=== SELECTED PASSAGE ===
When I don’t, I usually need a timeout in the bathroom.

Time in the bathroom became sacred in our house. Until we read a book on potty training that said we should let our daughter watch us go to normalize the behaviour. But, what about timeouts?!

Anyway, I digress. There is an aspect of the yoga practice called Svadhyaya, and it is often translated into English as “self-study”. When I think about practicing yoga in the midst of parenthood, Svadhyaya is the aspect of the practice that feels most prominent to me, and I had an interesting revelation about myself in the context of putting my daughter to bed.

We have a very consistent routine before putting our daughter down to sleep. It has evolved as she has grown older to include flying her stuffed monkey around her room to her and then both she and the monkey “blast off to the sky” (we pick her up and raise her so she can touch her monkey to the ceiling). My husband developed this part of the routine, and the first few times I was putting my daughter down after this evolution of the routine, I avoided the blast off because I knew I wouldn’t be able to get her high enough for the monkey to touch the ceiling.

Eventually, I gave in to requests for the blast off, and as predicted, the monkey fell short of touching the ceiling. But here is the part I didn’t predict: she didn’t care at all. She was excited, and she had a huge smile on her face. She didn’t care about touching the ceiling. It was my story that the point was to touch the ceiling.

I learned something about the stories that I tend to tell myself about what matters, and I am trying to change those stories. I now do regular blast offs, always fall short of getting the monkey to the ceiling, and share lots of laughs and smiles with my daughter as I do. She taught me to tell a different story: that the point is to be playful.

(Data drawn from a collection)
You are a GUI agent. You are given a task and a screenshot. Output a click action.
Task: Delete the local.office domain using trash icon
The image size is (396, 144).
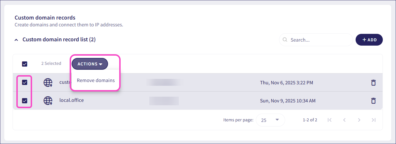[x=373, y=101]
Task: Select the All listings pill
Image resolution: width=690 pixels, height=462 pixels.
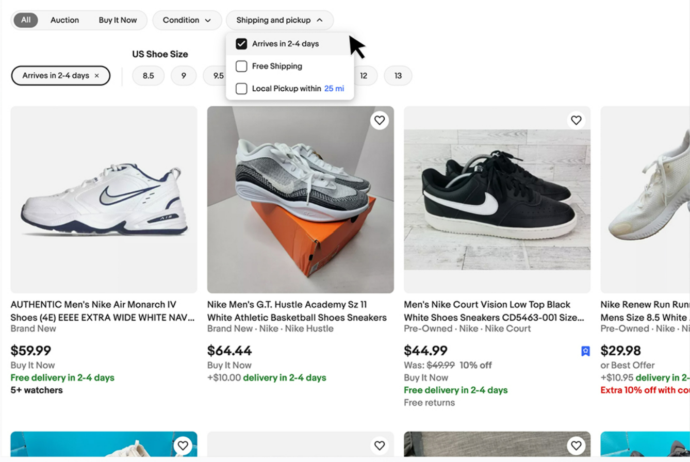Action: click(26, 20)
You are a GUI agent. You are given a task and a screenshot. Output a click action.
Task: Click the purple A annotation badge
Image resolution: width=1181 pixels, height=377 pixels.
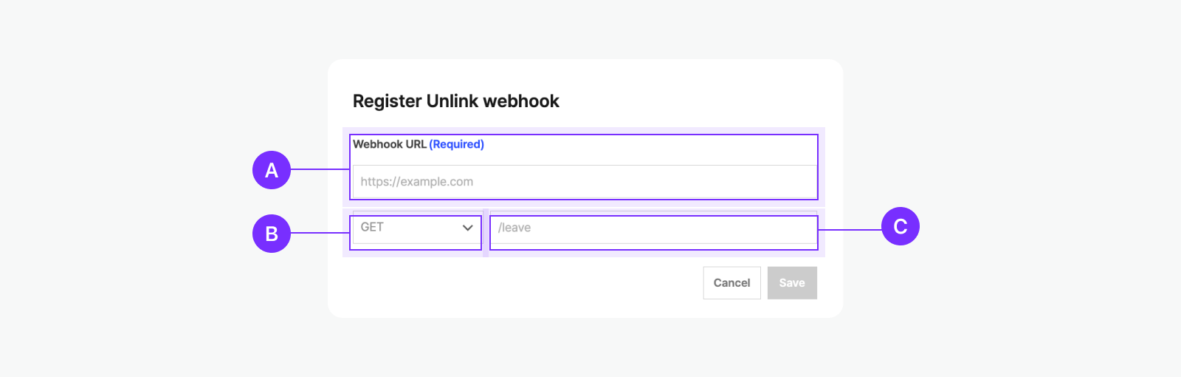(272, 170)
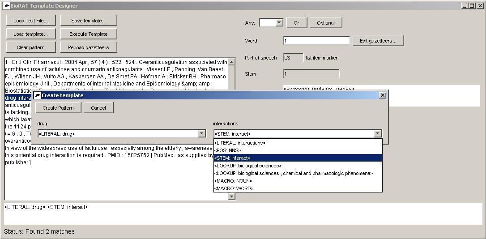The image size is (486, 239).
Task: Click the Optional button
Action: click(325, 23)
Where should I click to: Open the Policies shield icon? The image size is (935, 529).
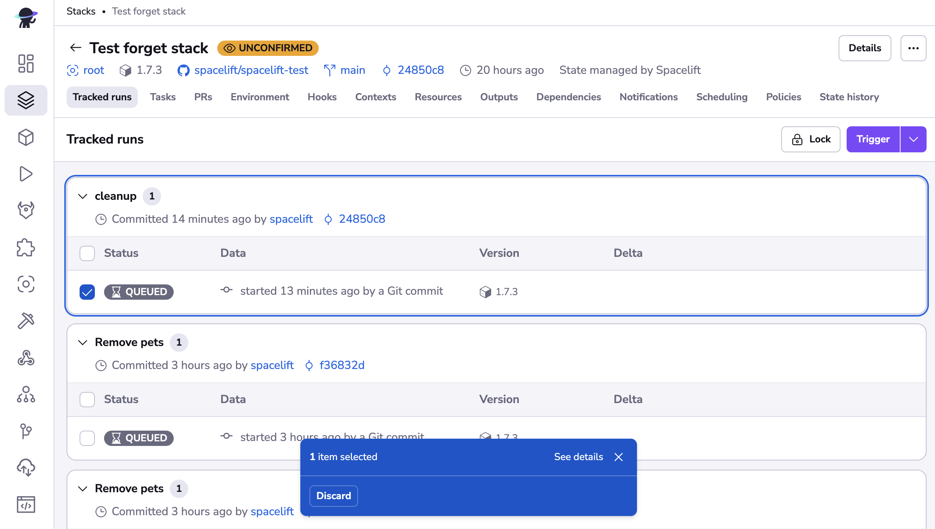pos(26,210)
* * *
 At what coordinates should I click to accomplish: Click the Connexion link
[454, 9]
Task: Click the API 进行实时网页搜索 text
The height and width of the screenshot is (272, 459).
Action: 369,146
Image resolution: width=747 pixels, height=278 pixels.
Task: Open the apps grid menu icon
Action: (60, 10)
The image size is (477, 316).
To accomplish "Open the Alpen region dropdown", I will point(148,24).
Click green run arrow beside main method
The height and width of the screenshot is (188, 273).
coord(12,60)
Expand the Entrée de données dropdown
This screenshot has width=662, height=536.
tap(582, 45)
---
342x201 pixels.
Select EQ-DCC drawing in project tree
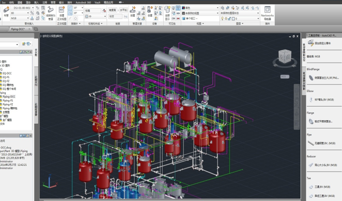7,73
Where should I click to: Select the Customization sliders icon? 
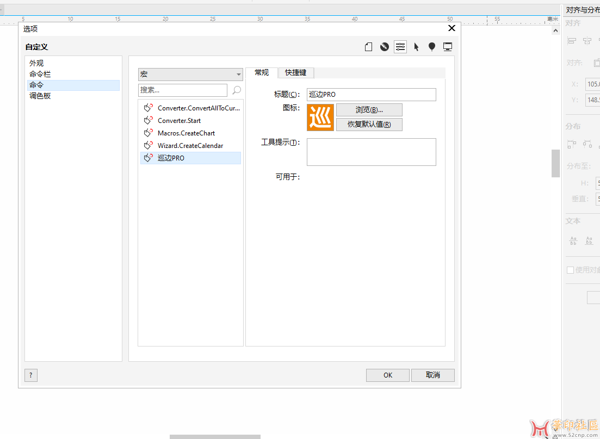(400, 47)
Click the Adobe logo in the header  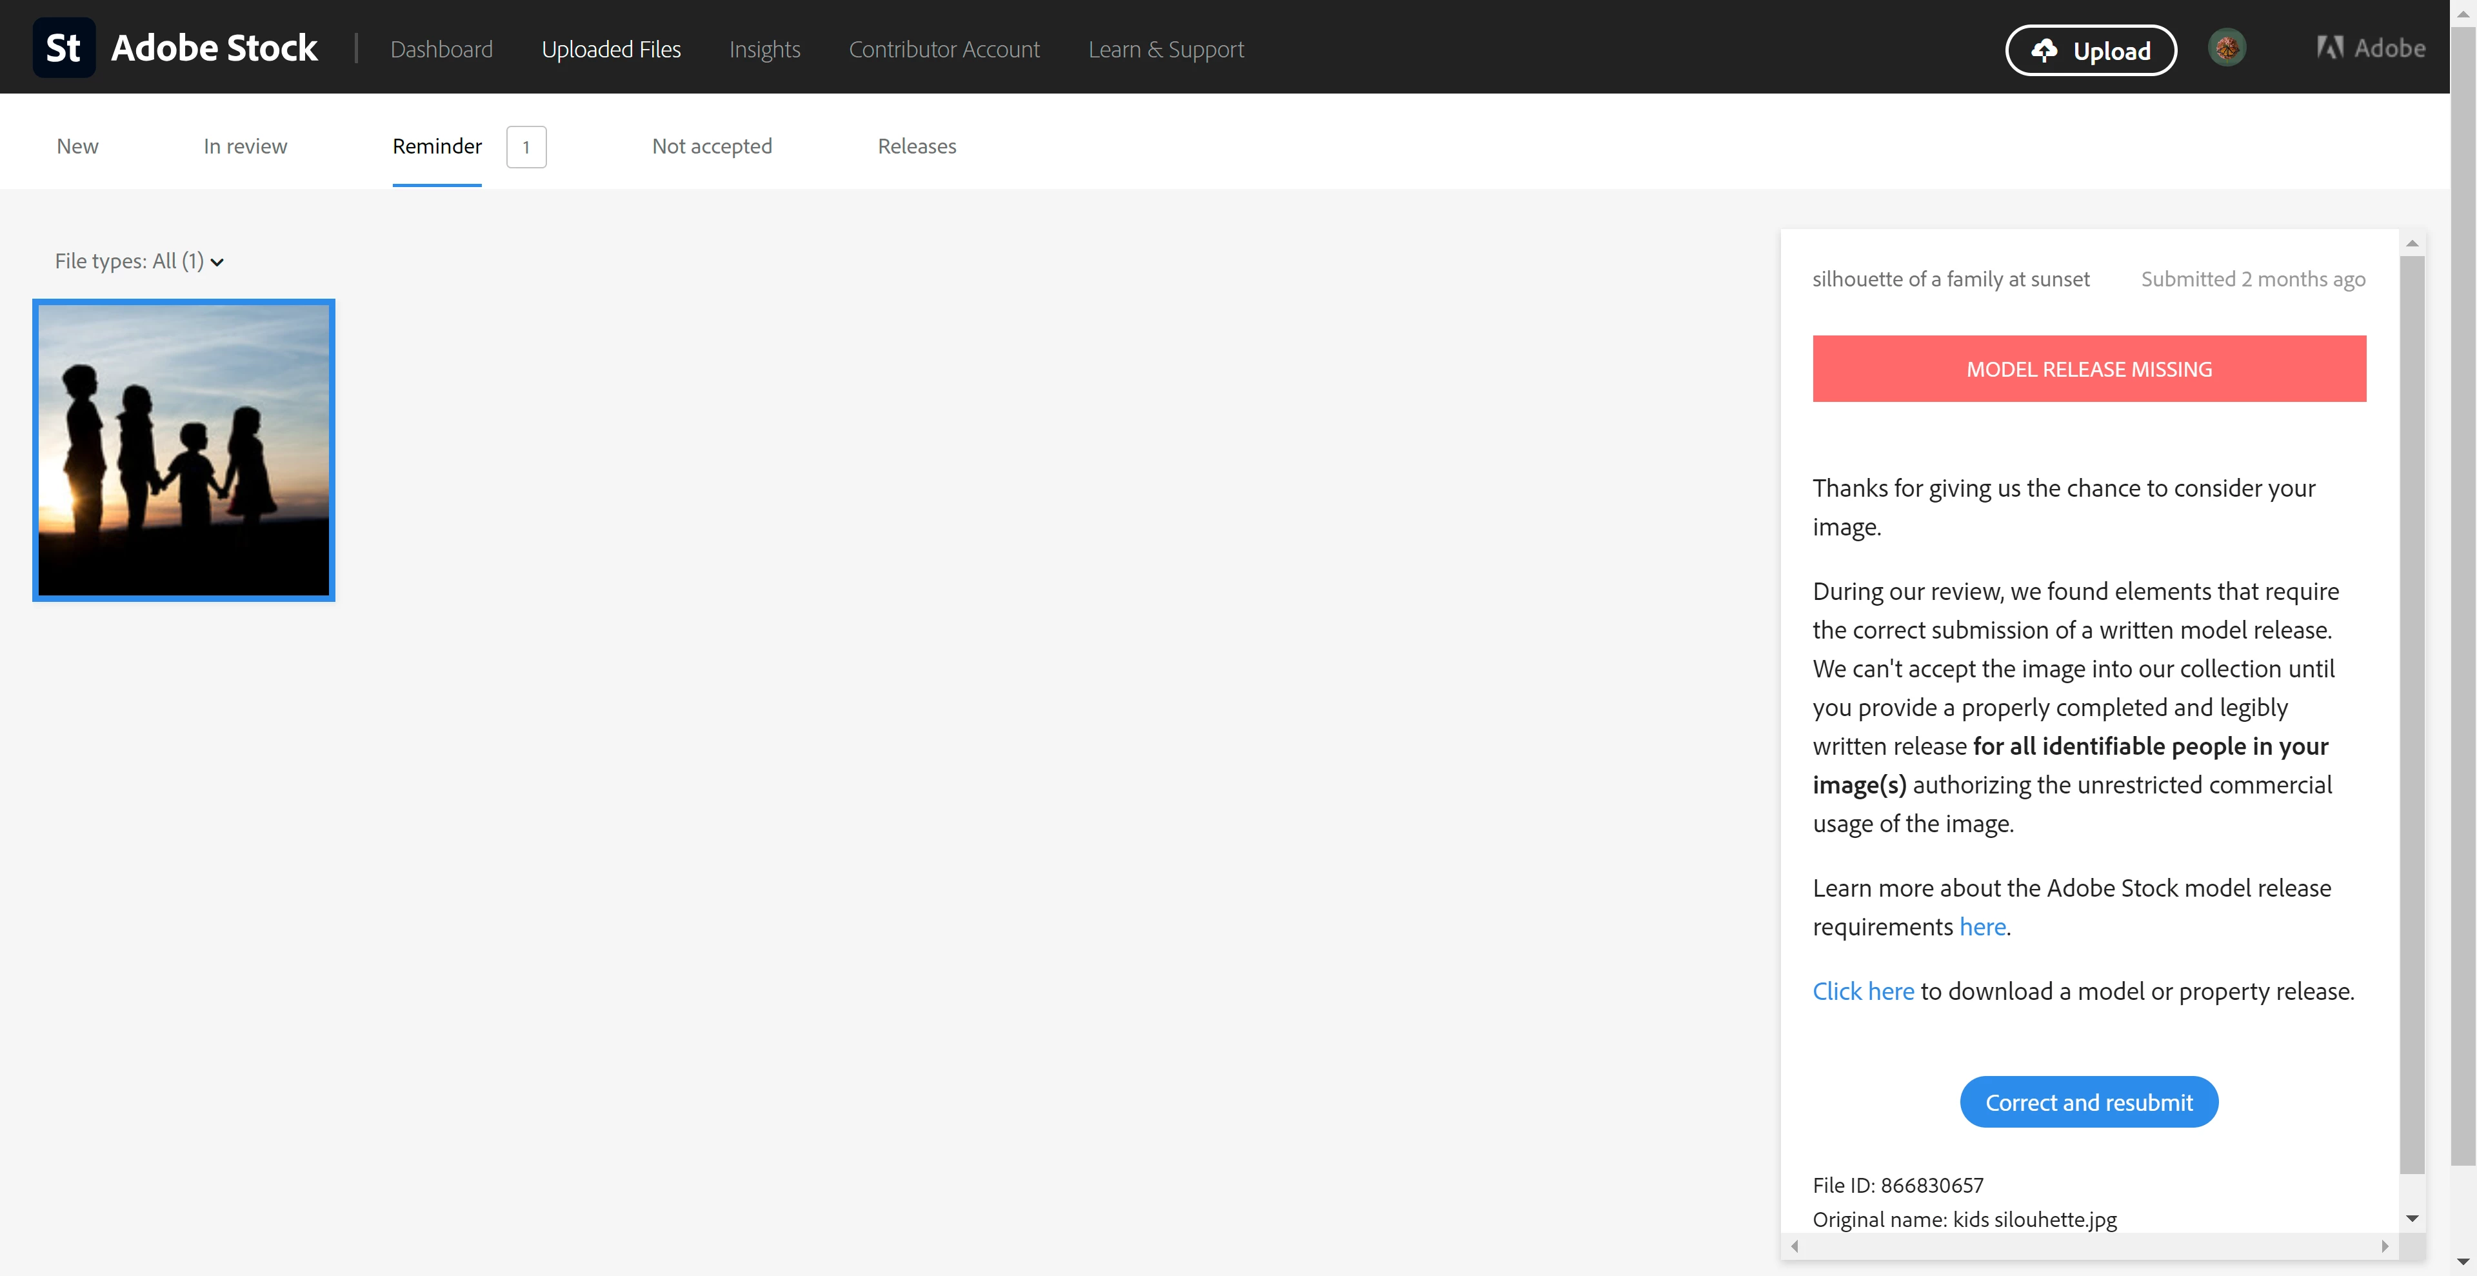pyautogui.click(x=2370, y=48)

=== WRITTEN TASKS ===
1 - Condense the paragraph of the bedtime passage that begins "We have a very consistent routine" into a shorter version that keeps its main facts.
2 - According to the bedtime passage, how is Svadhyaya often translated into English?
3 - Reproduce the bedtime passage word for word, starting at "Time in the" and ending at "daughter to bed.".

=== CORRECT ANSWERS ===
1 - The family follows a consistent bedtime routine that now includes flying the daughter's stuffed monkey to her and then a "blast off to the sky," in which she is lifted so the monkey can touch the ceiling. The husband created this step. At first, the narrator skipped the blast off, expecting not to be able to lift her high enough for the monkey to reach the ceiling.

2 - It is often translated as "self-study."

3 -
Time in the bathroom became sacred in our house. Until we read a book on potty training that said we should let our daughter watch us go to normalize the behaviour. But, what about timeouts?!

Anyway, I digress. There is an aspect of the yoga practice called Svadhyaya, and it is often translated into English as “self-study”. When I think about practicing yoga in the midst of parenthood, Svadhyaya is the aspect of the practice that feels most prominent to me, and I had an interesting revelation about myself in the context of putting my daughter to bed.